Required tasks.
a: In the shock recovery scenarios, how long does tourism take to return to pre-shock levels after a tourism/deposit shock?
b: Transcribe the shock recovery scenarios from "Tourism/deposit shock: Recovery" up to and including "to scarring effects.".
c: According to the shock recovery scenarios, why is growth potential permanently lower after a severe compound shock?

Tourism/deposit shock: Recovery slower. Tourism takes 3-4 years to return to pre-shock levels. Deposits return gradually if confidence restored. Reserves rebuild over 5-6 years. Fiscal consolidation painful but necessary; debt peaks at 85-90% of GDP before stabilizing. Growth remains below potential (2.5-3.5%) for 5+ years.
Severe compound shock: Recovery protracted (7-10 years). Tourism and deposits recover very slowly; some structural loss of market share. Reserves remain constrained. Fiscal adjustment deep; public services suffer. Debt restructuring may be necessary. Growth potential permanently lower (2.5-3%) due to scarring effects.

Saved data entries:

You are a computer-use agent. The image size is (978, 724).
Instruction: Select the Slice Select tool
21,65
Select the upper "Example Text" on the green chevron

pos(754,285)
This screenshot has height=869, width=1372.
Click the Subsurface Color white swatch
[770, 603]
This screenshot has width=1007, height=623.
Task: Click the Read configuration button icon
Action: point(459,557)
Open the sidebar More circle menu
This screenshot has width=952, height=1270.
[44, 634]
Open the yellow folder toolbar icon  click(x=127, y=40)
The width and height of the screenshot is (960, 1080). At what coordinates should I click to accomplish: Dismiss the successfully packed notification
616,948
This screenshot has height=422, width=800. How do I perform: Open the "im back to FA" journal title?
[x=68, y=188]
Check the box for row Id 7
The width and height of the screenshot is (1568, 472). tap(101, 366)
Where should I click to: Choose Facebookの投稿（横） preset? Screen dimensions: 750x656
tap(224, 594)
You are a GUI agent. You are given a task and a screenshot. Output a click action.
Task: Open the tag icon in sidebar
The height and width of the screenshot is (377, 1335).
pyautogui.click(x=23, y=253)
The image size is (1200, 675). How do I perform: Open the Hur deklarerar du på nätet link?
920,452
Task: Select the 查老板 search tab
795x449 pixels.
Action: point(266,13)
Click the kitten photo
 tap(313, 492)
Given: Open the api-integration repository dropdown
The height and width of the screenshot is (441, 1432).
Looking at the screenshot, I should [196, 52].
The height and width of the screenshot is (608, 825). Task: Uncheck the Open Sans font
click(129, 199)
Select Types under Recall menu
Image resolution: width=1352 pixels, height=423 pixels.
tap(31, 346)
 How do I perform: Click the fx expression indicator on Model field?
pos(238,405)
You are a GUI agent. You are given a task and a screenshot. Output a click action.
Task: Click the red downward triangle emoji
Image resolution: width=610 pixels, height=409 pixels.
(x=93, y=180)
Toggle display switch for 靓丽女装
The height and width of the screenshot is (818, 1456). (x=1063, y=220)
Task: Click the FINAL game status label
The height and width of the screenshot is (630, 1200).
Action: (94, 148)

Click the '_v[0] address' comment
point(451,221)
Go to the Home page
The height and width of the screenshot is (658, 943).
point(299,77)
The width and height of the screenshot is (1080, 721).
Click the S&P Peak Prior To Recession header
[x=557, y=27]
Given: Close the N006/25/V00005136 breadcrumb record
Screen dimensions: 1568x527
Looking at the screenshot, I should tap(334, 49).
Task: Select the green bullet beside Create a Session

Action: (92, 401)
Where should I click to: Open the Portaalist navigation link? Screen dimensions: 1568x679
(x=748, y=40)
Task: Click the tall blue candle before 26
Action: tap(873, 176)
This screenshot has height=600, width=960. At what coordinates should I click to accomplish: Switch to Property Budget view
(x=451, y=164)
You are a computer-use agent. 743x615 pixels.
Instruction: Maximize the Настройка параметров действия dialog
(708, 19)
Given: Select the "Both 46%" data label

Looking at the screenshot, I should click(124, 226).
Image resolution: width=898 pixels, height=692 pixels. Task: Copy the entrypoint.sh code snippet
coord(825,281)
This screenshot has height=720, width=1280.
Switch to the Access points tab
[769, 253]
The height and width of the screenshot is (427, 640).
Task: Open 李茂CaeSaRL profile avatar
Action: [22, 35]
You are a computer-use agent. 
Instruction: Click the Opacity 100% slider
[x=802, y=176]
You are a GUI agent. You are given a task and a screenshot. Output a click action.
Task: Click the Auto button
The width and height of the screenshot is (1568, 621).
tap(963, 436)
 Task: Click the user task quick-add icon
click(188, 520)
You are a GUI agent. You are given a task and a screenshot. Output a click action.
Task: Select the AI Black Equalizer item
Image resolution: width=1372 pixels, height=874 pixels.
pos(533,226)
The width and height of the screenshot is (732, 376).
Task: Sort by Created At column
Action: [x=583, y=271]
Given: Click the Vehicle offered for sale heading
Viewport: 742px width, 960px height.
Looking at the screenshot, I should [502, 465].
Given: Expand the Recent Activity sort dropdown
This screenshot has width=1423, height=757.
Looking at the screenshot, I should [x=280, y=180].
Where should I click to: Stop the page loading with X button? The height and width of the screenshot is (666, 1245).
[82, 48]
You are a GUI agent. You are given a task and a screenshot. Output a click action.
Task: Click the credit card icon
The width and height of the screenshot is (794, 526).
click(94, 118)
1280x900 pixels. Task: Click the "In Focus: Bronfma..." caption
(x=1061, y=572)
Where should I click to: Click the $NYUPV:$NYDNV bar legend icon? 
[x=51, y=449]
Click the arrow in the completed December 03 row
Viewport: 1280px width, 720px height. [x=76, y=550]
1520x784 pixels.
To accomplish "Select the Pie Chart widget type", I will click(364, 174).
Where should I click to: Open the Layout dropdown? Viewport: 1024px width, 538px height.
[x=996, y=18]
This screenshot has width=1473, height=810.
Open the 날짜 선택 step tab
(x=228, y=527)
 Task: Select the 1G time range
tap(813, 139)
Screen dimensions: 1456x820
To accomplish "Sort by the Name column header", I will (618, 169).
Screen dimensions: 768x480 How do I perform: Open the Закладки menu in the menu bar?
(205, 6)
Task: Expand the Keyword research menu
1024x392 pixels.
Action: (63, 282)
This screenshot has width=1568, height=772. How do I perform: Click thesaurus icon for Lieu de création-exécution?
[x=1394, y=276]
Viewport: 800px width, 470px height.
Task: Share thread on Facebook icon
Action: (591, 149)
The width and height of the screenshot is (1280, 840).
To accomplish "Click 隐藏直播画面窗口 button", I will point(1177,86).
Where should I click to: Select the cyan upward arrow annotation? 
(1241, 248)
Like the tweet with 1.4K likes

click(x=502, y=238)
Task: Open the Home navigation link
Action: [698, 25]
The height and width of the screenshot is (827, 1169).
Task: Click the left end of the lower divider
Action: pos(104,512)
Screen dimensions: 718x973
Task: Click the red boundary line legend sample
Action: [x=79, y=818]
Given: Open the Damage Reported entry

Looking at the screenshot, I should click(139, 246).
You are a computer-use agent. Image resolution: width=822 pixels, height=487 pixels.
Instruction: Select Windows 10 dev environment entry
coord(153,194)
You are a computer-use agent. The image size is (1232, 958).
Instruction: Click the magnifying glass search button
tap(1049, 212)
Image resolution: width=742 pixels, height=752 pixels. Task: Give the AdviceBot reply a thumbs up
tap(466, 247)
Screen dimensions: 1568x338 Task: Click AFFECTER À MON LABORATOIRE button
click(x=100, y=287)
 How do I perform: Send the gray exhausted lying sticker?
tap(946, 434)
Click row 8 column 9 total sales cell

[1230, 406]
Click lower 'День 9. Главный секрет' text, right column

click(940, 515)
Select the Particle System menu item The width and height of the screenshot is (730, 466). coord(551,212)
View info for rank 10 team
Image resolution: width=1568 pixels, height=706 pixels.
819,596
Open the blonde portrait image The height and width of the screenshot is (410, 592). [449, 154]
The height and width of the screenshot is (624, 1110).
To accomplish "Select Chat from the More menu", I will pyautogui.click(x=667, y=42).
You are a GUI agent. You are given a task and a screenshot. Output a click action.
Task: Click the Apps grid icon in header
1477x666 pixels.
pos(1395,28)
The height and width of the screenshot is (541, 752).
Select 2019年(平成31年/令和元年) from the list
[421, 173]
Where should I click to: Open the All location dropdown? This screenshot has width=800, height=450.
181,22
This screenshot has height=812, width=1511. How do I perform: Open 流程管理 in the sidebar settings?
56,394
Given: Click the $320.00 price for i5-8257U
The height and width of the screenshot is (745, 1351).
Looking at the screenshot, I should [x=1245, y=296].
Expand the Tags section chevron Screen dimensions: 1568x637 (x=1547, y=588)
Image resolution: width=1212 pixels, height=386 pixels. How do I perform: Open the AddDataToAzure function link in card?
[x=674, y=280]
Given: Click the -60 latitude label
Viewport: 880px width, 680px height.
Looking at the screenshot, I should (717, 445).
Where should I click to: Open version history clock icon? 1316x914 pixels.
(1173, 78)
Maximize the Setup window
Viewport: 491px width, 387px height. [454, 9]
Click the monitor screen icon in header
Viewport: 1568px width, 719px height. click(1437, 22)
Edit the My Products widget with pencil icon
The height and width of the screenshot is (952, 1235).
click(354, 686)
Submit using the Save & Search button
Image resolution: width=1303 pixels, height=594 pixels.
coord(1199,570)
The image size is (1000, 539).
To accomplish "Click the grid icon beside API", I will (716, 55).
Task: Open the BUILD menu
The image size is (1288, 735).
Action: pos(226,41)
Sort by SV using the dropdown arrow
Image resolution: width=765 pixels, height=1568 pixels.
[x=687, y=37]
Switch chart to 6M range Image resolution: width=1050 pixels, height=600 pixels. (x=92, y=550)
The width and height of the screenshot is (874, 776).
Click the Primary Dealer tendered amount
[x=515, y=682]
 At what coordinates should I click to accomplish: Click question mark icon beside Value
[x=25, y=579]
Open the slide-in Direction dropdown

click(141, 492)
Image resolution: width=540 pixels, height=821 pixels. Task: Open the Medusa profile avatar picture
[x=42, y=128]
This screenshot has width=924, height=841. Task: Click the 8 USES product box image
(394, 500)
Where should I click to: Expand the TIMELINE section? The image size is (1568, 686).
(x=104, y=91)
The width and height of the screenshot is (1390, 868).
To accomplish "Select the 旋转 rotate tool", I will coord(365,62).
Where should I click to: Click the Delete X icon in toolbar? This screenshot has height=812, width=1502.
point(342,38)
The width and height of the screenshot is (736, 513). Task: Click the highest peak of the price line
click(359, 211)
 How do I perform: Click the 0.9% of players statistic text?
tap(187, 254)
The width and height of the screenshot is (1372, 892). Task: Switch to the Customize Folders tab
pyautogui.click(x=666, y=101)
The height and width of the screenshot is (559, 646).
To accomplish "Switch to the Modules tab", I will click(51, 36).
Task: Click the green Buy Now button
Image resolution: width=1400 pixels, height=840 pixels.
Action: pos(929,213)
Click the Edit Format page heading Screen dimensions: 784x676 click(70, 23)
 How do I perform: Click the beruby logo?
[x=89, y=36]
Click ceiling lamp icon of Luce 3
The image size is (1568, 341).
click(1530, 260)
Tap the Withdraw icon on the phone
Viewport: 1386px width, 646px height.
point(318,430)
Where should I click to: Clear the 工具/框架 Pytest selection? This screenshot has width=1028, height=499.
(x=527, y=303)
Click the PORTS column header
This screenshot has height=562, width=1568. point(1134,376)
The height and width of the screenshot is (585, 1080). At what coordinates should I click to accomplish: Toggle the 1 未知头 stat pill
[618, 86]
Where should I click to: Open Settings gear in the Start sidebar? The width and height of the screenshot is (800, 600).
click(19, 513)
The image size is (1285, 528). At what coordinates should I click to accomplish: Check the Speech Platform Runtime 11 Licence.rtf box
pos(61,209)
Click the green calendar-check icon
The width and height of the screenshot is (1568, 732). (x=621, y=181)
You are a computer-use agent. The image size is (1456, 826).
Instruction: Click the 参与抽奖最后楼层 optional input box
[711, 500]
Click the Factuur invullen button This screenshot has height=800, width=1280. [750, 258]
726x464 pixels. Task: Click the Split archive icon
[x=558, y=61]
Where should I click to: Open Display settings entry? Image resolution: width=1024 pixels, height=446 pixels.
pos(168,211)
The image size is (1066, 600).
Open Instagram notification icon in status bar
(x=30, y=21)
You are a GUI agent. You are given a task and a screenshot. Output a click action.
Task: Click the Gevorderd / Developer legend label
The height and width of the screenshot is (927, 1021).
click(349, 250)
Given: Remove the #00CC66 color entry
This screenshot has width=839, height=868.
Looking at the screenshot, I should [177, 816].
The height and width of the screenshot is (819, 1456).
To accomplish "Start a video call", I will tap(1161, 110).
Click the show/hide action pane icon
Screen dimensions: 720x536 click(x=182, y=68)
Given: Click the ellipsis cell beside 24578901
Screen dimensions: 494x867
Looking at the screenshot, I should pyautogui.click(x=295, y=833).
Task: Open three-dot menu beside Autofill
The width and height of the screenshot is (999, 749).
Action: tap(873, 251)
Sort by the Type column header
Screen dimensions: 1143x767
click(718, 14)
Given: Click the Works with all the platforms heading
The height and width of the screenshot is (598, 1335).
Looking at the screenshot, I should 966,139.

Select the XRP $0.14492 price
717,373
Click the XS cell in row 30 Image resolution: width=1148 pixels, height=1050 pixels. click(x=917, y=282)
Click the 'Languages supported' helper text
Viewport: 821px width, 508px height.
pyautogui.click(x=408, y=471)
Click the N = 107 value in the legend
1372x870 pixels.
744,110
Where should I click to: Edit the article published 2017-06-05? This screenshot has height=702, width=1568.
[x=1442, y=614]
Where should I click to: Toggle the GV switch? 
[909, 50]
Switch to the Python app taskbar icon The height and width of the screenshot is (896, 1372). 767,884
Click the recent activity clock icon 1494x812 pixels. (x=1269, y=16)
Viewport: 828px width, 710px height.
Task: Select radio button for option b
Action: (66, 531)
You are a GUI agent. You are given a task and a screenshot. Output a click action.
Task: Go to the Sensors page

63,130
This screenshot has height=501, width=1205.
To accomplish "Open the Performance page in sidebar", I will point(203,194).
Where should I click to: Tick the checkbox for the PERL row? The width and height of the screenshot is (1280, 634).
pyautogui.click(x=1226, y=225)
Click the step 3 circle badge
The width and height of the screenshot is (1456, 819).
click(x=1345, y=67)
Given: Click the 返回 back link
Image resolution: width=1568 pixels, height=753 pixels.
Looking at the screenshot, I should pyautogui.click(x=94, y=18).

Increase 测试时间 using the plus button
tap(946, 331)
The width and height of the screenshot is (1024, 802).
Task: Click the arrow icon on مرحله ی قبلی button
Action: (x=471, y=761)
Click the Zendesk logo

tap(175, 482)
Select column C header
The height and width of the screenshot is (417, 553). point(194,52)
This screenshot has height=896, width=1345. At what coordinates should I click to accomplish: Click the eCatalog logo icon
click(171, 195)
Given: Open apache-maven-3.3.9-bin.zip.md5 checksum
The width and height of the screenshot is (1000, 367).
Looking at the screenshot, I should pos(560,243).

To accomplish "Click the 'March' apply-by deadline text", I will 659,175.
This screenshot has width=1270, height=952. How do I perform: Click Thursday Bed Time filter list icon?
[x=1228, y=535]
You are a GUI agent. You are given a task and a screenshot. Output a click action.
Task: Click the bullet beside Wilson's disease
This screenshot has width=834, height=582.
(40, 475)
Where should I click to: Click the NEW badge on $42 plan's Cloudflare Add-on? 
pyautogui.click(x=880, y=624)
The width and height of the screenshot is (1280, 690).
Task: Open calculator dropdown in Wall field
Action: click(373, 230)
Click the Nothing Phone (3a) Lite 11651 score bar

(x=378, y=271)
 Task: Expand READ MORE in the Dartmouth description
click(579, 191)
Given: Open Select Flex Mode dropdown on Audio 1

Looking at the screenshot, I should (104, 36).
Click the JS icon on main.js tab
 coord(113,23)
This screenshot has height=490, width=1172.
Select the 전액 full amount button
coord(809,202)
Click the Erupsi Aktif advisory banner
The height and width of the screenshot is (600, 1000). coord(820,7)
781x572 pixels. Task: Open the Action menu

Solved tasks.
a: 3-4 years.

b:
Tourism/deposit shock: Recovery slower. Tourism takes 3-4 years to return to pre-shock levels. Deposits return gradually if confidence restored. Reserves rebuild over 5-6 years. Fiscal consolidation painful but necessary; debt peaks at 85-90% of GDP before stabilizing. Growth remains below potential (2.5-3.5%) for 5+ years.
Severe compound shock: Recovery protracted (7-10 years). Tourism and deposits recover very slowly; some structural loss of market share. Reserves remain constrained. Fiscal adjustment deep; public services suffer. Debt restructuring may be necessary. Growth potential permanently lower (2.5-3%) due to scarring effects.

c: Growth potential stays permanently lower, at 2.5-3%, because of scarring effects.